"Assessing the environmental, social, and governance (ESG) quality of an issuer is key for investment decisions, not only to take into account the sustainable risks that might weaken the issuer’s financial strength, but also to assess the product’s impact on key issues that represent a systemic risk for society, such as climate change, fraud and corruption, and social cohesion. To perform this assessment, having access to data is paramount. Today, because of regulation differences, disclosure is different from one region to another. There are nevertheless data sources that are underused and could, if correctly analyzed, strengthen our ESG assessment.

Artificial intelligence and specifically natural language processing (NLP) could enable investors to access new data sources in an efficient way.
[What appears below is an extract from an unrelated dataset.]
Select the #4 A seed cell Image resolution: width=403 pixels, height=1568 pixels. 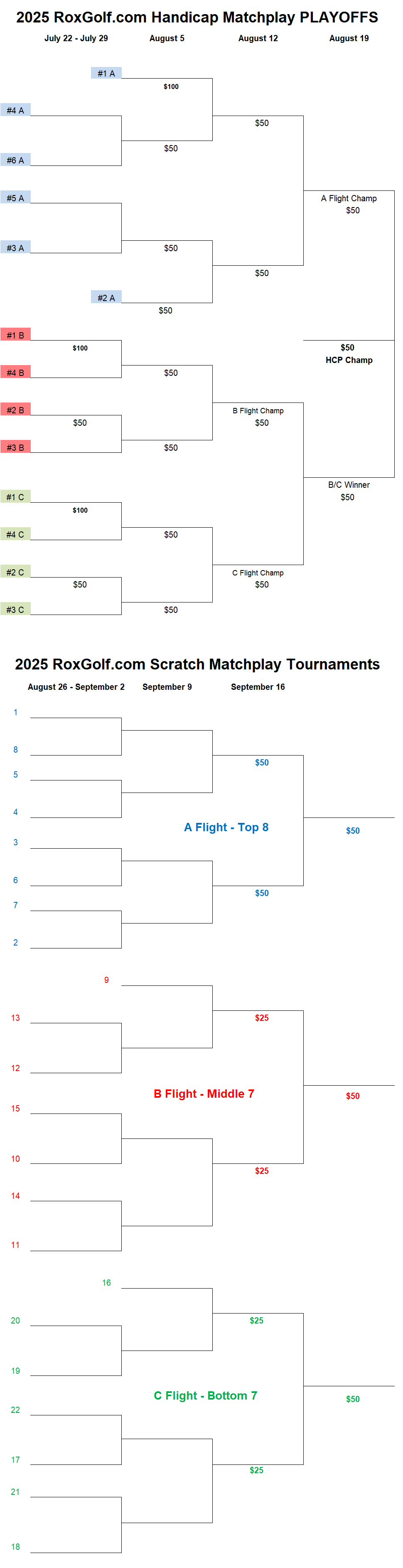point(15,110)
In particular, it could give us access to signals coming from unstructured data and therefore dramatically increase the scope of our analysis. Unstructured data gives us access to new types of information, but it also provides color and perspective to data already in hand. It could also help issuers make sure the data available are more efficiently communicated and used, and therefore could help combat “ESG reporting fatigue.” It is furthermore a way to limit biases due to discrepancies in the means dedicated to corporate social responsibility communication. NLP is therefore particularly useful in the emerging market space.

ESG is a complex, multidimensional field. To understand reality we need to analyze it from different angles, just as we would assess the different sides of an object or a sphere. Discrepancies in data could mean that the angle used is different. Cross-checking sources is therefore an important task for an ESG analyst, to check facts but also to improve the quality of analysis and capture the complexity of cases. Recognizing and tackling complexity, assessing risks, making a professional judgment, and expressing it in a short and intelligible manner: this is what the ESG analyst does.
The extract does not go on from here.